Extracted material:
★ ★ ★

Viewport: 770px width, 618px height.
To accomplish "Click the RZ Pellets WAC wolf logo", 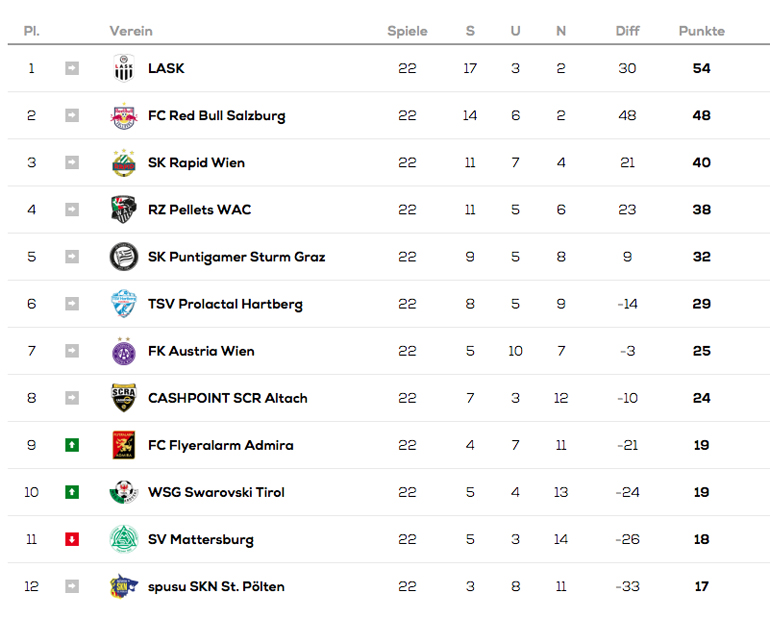I will coord(123,210).
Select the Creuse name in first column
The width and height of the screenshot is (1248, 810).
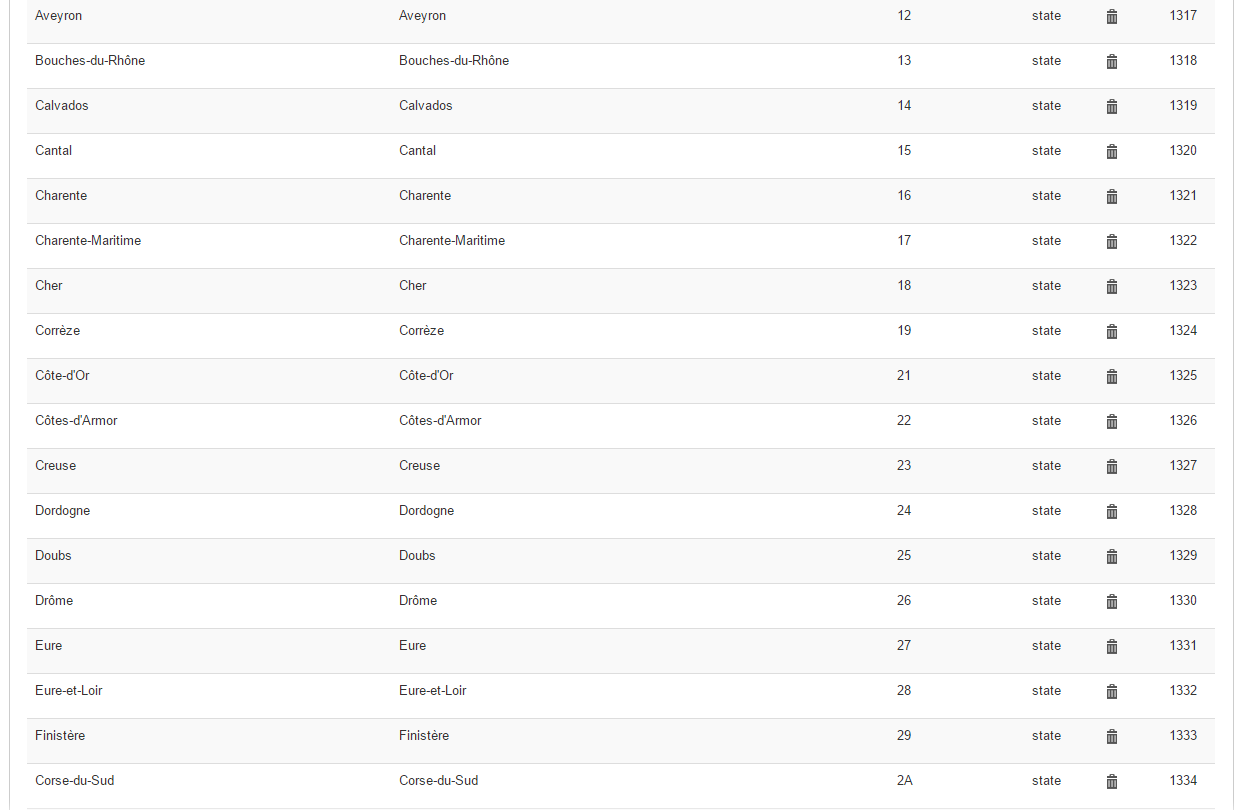pyautogui.click(x=55, y=466)
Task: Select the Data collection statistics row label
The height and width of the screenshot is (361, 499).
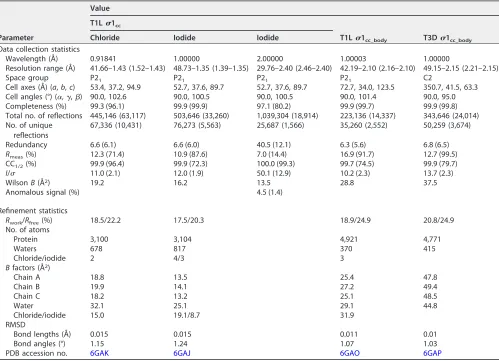Action: (40, 49)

★ ★ ★

Work item:
Set down word for word each line from the one containing "Select the Creuse name in first column" through the end of the material, and keep the pictures out of it.

Exercise output:
Select the Creuse name in first column
The width and height of the screenshot is (1248, 810).
pyautogui.click(x=55, y=466)
Task: Select the Data collection statistics row label
The height and width of the screenshot is (361, 499).
Action: (40, 49)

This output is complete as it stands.